EXTRAIT CITÉ:
■ ■ ■ ■ ■
Sur les 15 millions de masques buccaux promis, la société luxembourgeoise Avrox n’en aurait livré que 1,5 million le 24 mai dernier, la dernière date de livraison. C’est un dixième de la commande initiale. Cela donne un arrière-goût amer à la décision du gouvernement fédéral d’attribuer une commande de santé publique aussi importante à une société étrangère « boîte aux lettres » inconnue. Le délai de livraison strict a été un argument décisif dans l’évaluation des offres, mais ce délai semble désormais être un coup dans l’eau. En conséquence, de nombreuses entreprises belges du secteur du textile, de l’habillement et des matières plastiques se sentent ridiculisées et perçoivent cela comme un manque de respect pour l’expertise industrielle belge.
Au début du mois, l’armée belge a commandé, au nom du Conseil national de sécurité, 18 millions de masques buccaux en tissu. Quinze millions de pièces, soit la majorité de cette commande, ont été achetées auprès d’Avrox, une société « boîte aux lettres » luxembourgeoise sans expertise avérée dans la fabrication ou la distribution de vêtements de protection médicale. Le fabricant de mode gantois Tweeds & Cotton a été désigné pour fournir les 3 millions de masques buccaux restants.
■ ■ ■ ■ ■
CONSIGNES:
1. Dans l'extrait sur la commande de masques, réécrivez le passage compris entre « Sur les 15 millions » et « l’expertise industrielle belge. », inclus, en remplaçant « livraison » par « remise ».
2. Répondez à ces questions sur l'extrait consacré à la commande de masques.
(a) Combien de masques buccaux Avrox aurait-elle livrés le 24 mai ?
(b) Quelle entreprise a été désignée pour fournir les 3 millions de masques restants ?
(c) Au nom de quel organe l'armée belge a-t-elle passé la commande ?
Les enregistrements ci-après proviennent d'une autre source.
■ ■ ■ ■ ■
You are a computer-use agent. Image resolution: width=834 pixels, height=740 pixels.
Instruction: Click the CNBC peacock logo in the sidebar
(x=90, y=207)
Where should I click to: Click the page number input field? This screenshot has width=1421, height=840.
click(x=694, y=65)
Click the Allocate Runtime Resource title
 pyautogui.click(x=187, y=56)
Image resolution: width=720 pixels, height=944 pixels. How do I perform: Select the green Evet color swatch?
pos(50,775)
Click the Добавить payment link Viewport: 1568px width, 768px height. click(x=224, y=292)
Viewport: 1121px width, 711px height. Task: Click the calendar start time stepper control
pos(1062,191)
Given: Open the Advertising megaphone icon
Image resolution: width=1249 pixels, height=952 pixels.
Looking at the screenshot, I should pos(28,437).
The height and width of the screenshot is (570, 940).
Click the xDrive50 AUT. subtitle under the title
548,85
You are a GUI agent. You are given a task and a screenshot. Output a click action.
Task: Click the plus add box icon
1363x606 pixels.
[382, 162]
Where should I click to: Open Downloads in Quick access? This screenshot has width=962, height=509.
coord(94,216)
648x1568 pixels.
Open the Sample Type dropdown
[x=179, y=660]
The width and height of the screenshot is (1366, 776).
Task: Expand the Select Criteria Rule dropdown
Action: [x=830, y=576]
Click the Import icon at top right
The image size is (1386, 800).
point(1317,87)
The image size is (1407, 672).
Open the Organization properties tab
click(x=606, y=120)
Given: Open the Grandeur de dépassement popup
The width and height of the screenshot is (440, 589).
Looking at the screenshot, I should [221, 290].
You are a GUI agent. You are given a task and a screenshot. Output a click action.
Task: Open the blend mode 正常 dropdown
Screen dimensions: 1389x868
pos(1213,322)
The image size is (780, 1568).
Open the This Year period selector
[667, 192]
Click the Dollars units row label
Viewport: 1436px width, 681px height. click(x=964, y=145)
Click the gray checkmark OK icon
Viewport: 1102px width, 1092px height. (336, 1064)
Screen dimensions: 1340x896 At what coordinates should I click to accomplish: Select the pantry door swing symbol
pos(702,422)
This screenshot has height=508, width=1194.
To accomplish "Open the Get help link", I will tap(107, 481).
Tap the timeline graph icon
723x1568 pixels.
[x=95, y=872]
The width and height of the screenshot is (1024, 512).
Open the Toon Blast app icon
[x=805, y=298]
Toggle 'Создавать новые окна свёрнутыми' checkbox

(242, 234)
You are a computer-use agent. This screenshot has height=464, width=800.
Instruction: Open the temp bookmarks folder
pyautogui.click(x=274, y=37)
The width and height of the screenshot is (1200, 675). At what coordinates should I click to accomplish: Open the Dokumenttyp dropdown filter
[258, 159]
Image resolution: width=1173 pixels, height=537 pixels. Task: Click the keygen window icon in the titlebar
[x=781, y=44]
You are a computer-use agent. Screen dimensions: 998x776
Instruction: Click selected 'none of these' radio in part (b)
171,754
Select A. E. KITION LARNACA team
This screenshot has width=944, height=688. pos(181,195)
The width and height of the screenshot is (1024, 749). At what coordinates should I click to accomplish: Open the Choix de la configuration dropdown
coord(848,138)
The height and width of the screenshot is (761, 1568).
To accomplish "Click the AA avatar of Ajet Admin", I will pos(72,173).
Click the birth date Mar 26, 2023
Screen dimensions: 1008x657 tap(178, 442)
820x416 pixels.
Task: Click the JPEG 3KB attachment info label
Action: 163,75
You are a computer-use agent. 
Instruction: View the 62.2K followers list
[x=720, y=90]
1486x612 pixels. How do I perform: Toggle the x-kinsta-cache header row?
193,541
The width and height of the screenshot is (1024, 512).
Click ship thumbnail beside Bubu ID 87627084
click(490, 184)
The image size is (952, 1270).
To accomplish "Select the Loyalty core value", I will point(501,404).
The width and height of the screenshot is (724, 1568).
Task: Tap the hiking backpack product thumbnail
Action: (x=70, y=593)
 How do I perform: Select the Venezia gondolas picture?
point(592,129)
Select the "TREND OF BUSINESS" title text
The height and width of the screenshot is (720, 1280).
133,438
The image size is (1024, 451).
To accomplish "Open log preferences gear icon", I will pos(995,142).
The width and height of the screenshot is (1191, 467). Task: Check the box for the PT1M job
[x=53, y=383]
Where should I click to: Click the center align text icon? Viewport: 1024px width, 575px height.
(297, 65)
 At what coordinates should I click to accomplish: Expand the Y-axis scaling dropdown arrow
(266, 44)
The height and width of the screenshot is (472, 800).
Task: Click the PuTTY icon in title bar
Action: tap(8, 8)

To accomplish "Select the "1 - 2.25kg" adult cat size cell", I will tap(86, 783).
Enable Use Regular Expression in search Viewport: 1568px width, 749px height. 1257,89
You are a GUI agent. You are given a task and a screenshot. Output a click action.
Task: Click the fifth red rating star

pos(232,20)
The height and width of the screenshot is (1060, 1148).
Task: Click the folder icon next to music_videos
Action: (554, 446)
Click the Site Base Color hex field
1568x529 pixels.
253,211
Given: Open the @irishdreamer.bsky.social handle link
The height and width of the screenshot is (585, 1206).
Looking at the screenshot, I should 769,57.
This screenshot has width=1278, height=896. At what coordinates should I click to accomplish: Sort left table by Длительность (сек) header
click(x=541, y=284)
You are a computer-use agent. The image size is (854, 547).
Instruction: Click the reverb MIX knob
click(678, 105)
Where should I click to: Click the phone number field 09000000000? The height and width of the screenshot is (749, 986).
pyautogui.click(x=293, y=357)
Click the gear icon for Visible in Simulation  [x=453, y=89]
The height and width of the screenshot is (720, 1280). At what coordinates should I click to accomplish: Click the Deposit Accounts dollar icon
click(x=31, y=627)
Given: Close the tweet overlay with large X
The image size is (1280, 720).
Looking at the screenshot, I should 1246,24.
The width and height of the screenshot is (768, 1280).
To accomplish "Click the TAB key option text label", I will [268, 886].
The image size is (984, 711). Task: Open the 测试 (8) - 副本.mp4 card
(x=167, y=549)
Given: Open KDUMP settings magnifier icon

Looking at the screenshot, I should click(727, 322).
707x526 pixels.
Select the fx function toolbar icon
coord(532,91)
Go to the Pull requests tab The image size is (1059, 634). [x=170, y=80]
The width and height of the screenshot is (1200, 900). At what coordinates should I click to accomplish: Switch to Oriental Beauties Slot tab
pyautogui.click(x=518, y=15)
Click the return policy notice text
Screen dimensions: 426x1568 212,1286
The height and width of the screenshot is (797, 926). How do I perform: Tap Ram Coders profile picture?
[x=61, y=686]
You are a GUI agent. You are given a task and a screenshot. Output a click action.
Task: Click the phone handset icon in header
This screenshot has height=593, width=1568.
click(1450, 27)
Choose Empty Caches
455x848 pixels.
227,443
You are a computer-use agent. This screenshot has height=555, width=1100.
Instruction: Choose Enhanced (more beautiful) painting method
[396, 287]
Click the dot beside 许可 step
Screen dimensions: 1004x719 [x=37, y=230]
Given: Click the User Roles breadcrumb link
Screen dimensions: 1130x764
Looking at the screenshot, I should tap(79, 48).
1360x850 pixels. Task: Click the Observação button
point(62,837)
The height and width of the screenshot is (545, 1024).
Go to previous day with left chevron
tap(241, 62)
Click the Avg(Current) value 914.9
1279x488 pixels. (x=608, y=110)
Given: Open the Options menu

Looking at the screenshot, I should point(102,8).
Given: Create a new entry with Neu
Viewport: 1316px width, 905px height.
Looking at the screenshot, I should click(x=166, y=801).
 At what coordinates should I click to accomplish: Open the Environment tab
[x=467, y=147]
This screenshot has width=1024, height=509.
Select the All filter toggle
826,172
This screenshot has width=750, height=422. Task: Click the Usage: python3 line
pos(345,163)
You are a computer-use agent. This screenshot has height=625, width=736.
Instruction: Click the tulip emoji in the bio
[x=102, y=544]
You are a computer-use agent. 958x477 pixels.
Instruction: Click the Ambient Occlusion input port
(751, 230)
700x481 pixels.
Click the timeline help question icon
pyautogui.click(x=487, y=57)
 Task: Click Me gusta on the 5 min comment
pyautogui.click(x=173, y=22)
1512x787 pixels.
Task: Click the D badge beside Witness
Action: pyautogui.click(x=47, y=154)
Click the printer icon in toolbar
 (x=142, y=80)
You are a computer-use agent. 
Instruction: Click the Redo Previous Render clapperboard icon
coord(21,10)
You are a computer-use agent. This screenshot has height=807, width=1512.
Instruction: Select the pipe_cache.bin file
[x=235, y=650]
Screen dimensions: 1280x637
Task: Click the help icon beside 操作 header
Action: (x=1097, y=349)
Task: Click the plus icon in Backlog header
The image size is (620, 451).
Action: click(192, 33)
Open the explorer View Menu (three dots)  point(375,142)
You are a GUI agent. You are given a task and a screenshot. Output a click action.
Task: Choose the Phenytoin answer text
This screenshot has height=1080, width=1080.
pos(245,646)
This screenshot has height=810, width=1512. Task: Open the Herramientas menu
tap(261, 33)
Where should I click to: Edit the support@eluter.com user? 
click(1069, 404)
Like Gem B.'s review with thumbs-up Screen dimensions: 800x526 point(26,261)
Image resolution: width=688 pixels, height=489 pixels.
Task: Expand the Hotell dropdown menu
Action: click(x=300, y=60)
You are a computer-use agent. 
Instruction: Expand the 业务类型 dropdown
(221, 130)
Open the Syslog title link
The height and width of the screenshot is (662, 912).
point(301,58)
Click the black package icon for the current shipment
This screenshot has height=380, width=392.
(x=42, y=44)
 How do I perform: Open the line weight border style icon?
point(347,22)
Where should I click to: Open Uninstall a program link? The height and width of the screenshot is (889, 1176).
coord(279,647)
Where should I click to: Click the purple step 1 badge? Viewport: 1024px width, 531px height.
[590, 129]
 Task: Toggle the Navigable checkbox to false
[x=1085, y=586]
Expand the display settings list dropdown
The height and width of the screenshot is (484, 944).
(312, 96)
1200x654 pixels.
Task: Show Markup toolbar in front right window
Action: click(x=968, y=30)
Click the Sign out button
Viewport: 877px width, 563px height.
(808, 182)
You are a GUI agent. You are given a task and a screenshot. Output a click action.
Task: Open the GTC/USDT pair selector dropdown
■ ■ ■ ■ ■
CORRIGÉ:
1.
Sur les 15 millions de masques buccaux promis, la société luxembourgeoise Avrox n’en aurait livré que 1,5 million le 24 mai dernier, la dernière date de remise. C’est un dixième de la commande initiale. Cela donne un arrière-goût amer à la décision du gouvernement fédéral d’attribuer une commande de santé publique aussi importante à une société étrangère « boîte aux lettres » inconnue. Le délai de remise strict a été un argument décisif dans l’évaluation des offres, mais ce délai semble désormais être un coup dans l’eau. En conséquence, de nombreuses entreprises belges du secteur du textile, de l’habillement et des matières plastiques se sentent ridiculisées et perçoivent cela comme un manque de respect pour l’expertise industrielle belge.

2.
(a) 1,5 million.
(b) Tweeds & Cotton, un fabricant de mode gantois.
(c) Au nom du Conseil national de sécurité.